Il senso teologico della preghiera (Vita monastica 1974)

 I.

CHE COSA FA LA CHIESA QUANDO PREGA ?

A una tale domanda, si possono dare — credo — le tre seguenti risposte :

1. — Essa esprime la sua identità più profonda.

La Chiesa, quando prega, si manifesta proprio in quanto Chiesa. Essa si riunisce. E nota 1'affermazione della Costituzione conciliare sulla Liturgia ; affermazione, a mio avviso, tra le piu importanti del Concilio Vaticano II: «... tutti devono dare la più grande importanza alla vita liturgica della diocesi che si svolge intorno alvescovo, principalmente nella chiesa cattedrale: convinti che la principale manifestazione della Chiesa (praecipua manifestatio Ecclesiae) consiste nella partecipazione piena e attiva di tutto il popolo santo di Dio alle medesime celebrazioni liturgiche, soprattutto alla medesima Eucaristia, in una sola preghiera (in una oratione), presso il medesimo altare cui presiede il vescovo circondato dai suoi sacerdoti e ministri»(2). La manifestazione per eccellenza della Chiesa si verifica quando questa si riunisce per la preghiera comune. È allora che essa realizza se stessa al più alto grado; diviene allora « visibilmente » ciò che è « misteriosamente » : popolo di Dio riunito davanti a Lui; essa trova allora anche la sua struttura fondamentale : popolo riunito, diaconi che riuniscono le preghiere di tutti, e prostamenos che le presenta a Dio Padre, in nome di Gesù Cristo, nella comunione dello Spirito Santo.

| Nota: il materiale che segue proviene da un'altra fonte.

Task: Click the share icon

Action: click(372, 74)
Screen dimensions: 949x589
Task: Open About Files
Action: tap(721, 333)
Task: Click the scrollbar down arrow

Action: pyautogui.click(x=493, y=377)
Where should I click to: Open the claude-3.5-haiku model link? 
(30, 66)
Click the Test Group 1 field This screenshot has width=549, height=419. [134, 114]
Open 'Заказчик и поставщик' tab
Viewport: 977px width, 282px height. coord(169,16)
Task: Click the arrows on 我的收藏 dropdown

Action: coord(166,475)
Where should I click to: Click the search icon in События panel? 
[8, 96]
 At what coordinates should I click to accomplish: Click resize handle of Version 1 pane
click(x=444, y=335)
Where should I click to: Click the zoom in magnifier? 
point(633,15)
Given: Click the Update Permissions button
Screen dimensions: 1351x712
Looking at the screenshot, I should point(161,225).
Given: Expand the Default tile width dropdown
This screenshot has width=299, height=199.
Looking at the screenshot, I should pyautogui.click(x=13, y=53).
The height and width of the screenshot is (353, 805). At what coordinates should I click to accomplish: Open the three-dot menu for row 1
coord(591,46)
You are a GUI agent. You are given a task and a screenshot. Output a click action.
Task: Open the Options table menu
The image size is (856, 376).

Si ricorda che Ignazio d'Antiochia scriveva ai Magnesii: « II Signore, che era tutt’uno con il Padre, non fece nulla senza di Lui (cfr. Gv 5, 18 ; 12, 50), né agendo da solo, né (agendo) per mezzo dei suoi Apostoli; e cosi anche voi nulla dovete fare senza il vescovo e senza i presbiteri. Ed è inutile che cerchiate di far apparire buono ciò che fate voi, privatamente; siate una cosa sola : un'unica speranza nell'amore, un'unica gioia purissima : questo è Gesù Cristo e nulla e meglio di Lui! Accorrete dunque tutti a quell'unico tempio di Dio, intorno a quell'unico altare che è Gesù Cristo : Egli è uno, e procedendo dall'unico Padre, e rimasto a Lui unito, e a Lui è ritornato nell'unità»(3).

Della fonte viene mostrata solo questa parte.